● **What is expected**
The line with "The image size is (905, 435)." and each line following it, up to the final line of the data, should be set down exactly; pictures stay out.

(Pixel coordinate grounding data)
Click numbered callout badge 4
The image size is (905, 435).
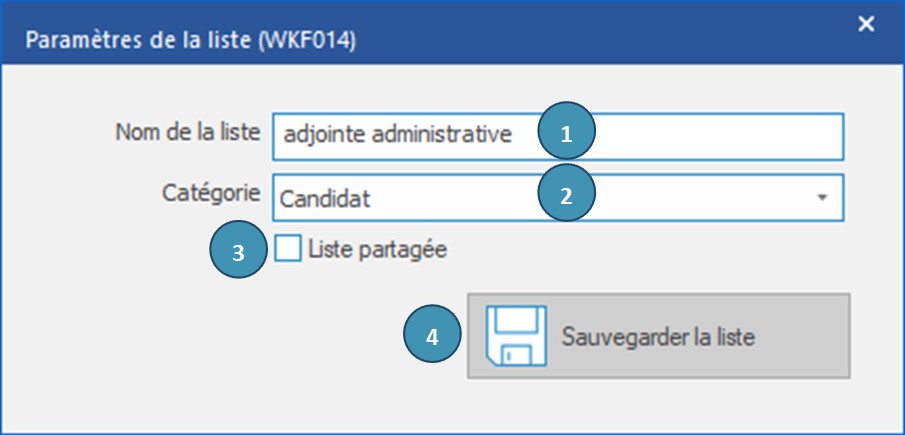[x=431, y=336]
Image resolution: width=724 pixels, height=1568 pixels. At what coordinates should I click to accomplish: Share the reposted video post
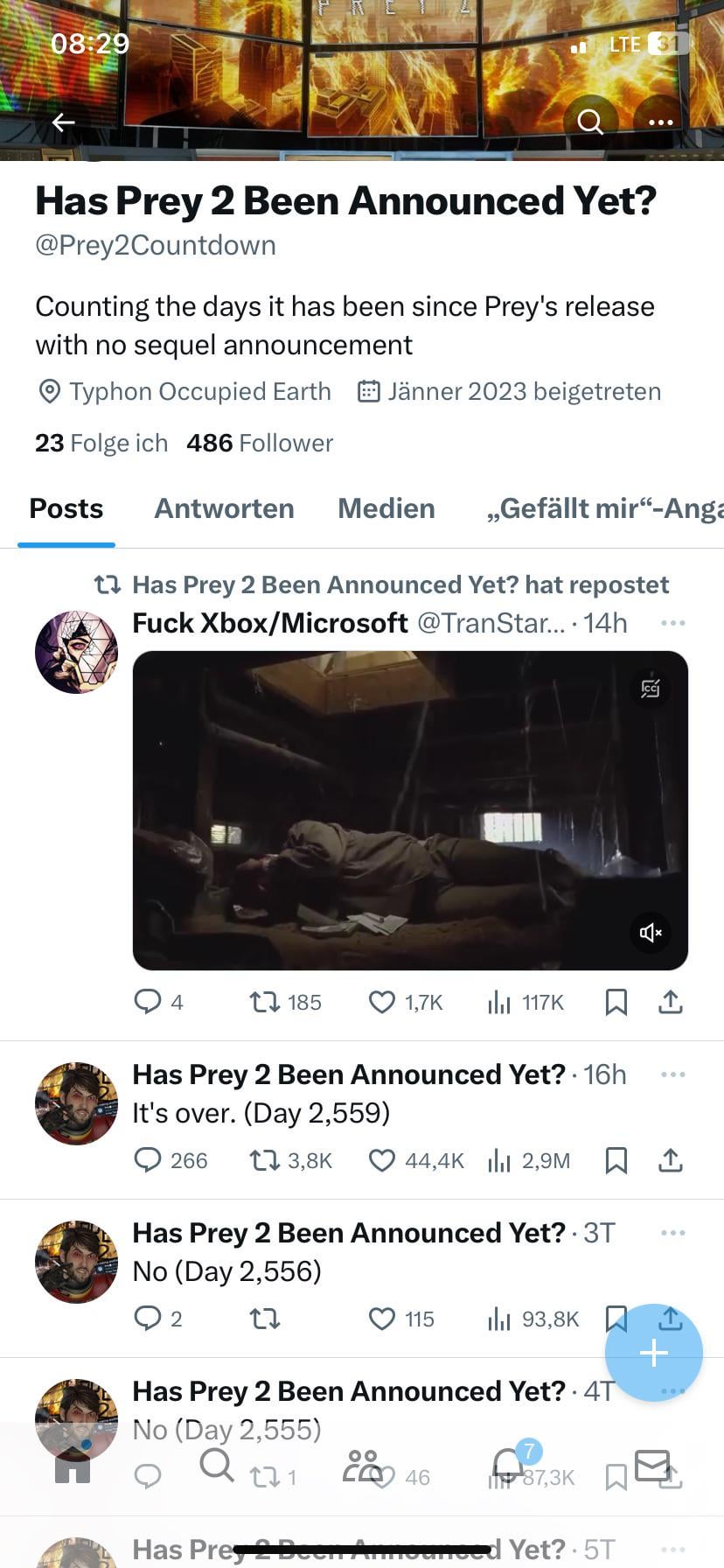tap(670, 1002)
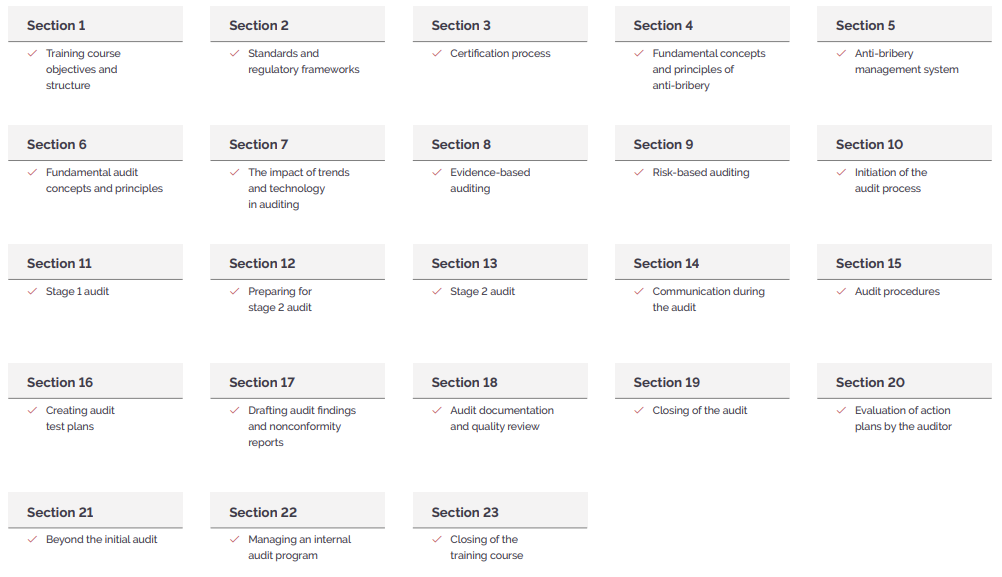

● **Answer section**
The image size is (905, 435).
[x=431, y=336]
Image resolution: width=724 pixels, height=1568 pixels. At what coordinates should I click to accomplish: Share the reposted video post
tap(670, 1002)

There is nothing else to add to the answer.